とりあえず順番がきたので、仕方なくセンターに出て踊ったものの、5カウントももたず、だめだ、できないと踊りをさっとやめて端に引っ込んだ。
そうやっていつもの教室のレッスンもそうしてきたし、いつものとおりの感覚で引っ込んだ。他のできる人の邪魔しないようにね。
それを、その偉い先生は私の「そういうところ」 を見抜かれたわけです。他の生徒も多く1人1人に目配りなさりつつ私の動きも黙って見ておられたわけです。

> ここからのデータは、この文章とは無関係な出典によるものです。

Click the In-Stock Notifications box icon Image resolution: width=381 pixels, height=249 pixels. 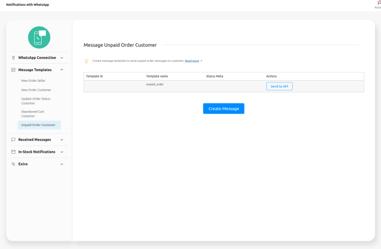(x=14, y=152)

レッスンの終了後、なんと短いが1対1でお話しする機会があった。初対面の生徒にはそうするようにされているのかもしれない。なんといっても著名な方だし、自分に会うのが目当てのにわか生徒も多いのだろうと思う。
するとその先生はおっしゃられたのだ。
「あなたね、一度音楽が流れてきたら、自分は踊れないと思っちゃダメ、ましてや音楽が流れているのに引っ込んじゃダメです。できなくてもいいから最後まで中央に出て踊りなさいね」
私が次の人のためにささっと引っ込んだのを覚えておられたのだ。いつもの先生はできない生徒や初心者がうろうろしていると、他の生徒の踊りが見えない、さっさと引っ込んで、と手で追い払うしぐさをされるので(私も最初されたときは大ショックだった) 厳しめの先生はそういうものだと思っていた。

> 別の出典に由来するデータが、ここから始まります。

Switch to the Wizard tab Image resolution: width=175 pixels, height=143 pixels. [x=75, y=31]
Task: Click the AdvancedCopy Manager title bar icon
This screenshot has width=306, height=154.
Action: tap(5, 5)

実際知り合いの元某バレエ団員からも、観客にはわからなくともちゃんとできないと「それでもお前プロか!」 と楽屋裏緞帳がおりて、客が帰った後も楽屋に戻れず着替えられず、綺麗なお衣装を着たまま、代表者から満座の中罵倒されたことがあるとか聞いた。今有名なソリストも例外でなく、代表者から「恥を知れ!」 とずっとののしられ顔をあげられない状態もあったとかも聞いたことがある。踊ってお金をもらうというのはそういうものだと思う。だからプロ志望なら厳し目の先生で厳しいことを言われた方があとあとの精神的タフさに役立つかも、と思う。
まあ私の場合は単なるレッスンだけど、そういう流れの延長でへたは遠慮するものだと思っていたのでその先生にそういわれて、かえってびっくりしたのだ。これはうれしいびっくりだった。
どうせ踊れないなら即興で違うのを踊ってもこの先生なら怒られないかも。
その先生の門下にはコンクール受賞者やプロになったのがたくさんいる。私のいっている先生も受賞者やプロになった人もまあいるにはいるが今の時点では比べ物にならない。
どちらがどうとかは私ごときがいえることではないが、できなくともいいから最後まで踊れ! なんでもいいから踊れ! という先生の門下にいる方が生徒はのびるのではないか。